Blood is one of those things that one just can’t explain. Well, I suppose I could explain it since most people have enough experience with it to grasp the concepts at hand, but it is utterly socially unacceptable.
Michelle was so concise: “menorrhagia is one” meaning one good reason to take the artificial hormones which are frequently used for contraception.
That says a lot to me, but nothing to most people. They cannot understand that the day before I read Michelle’s comment, there was absolutely no way that I could go to mass. I could have moved through the pain and taken advantage of the elevators and slowly walked up the ramp, but there was no way to get past the blood. There is nothing sold that can handle the amount of blood that I would lose in the half-hour it would take for mass.
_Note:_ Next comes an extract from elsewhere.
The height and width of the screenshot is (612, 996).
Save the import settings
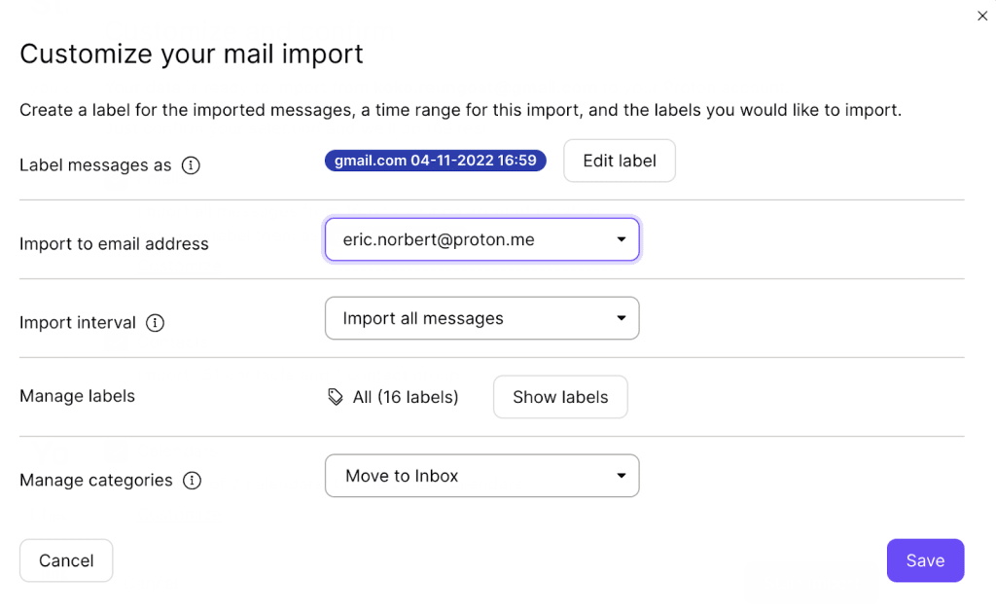[925, 560]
How do I explain what it is like to stand weakly in the bathroom, thankful for the certainty that my body must stop within a few hours. After all, if the bleeding continued at this rate for more than a few hours at a time I would have to go to the hospital, and I have never been hospitalized.
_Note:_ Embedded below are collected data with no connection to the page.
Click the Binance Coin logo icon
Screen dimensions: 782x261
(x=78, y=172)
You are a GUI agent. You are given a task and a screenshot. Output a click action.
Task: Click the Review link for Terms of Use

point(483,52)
The product that I have found handles the most blood is a menstrual cup, either the disposable softcups or the reusable–and more awkward for me–DivaCup (I’ve never used the Keeper) plus, of course, a pad since there are always those times that the cup may fill up before you’re able to get to the restroom. I have nothing against tampons (though I do believe that they increase the cramping sometimes) but on days with heavy clotting, the clots simply cling to the outside of the tampon. It absorbs little, and so the gushing returns within minutes, and it is impossible to deal with without bloody hands.
It is not just that significant blood loss is annoying or scary (and it is often scary, even though I’ve been through it many times) or that keeping iron levels up is an extra task. It is significant. It requires significant adaptation. And sometimes that adaptation comes at a very high price.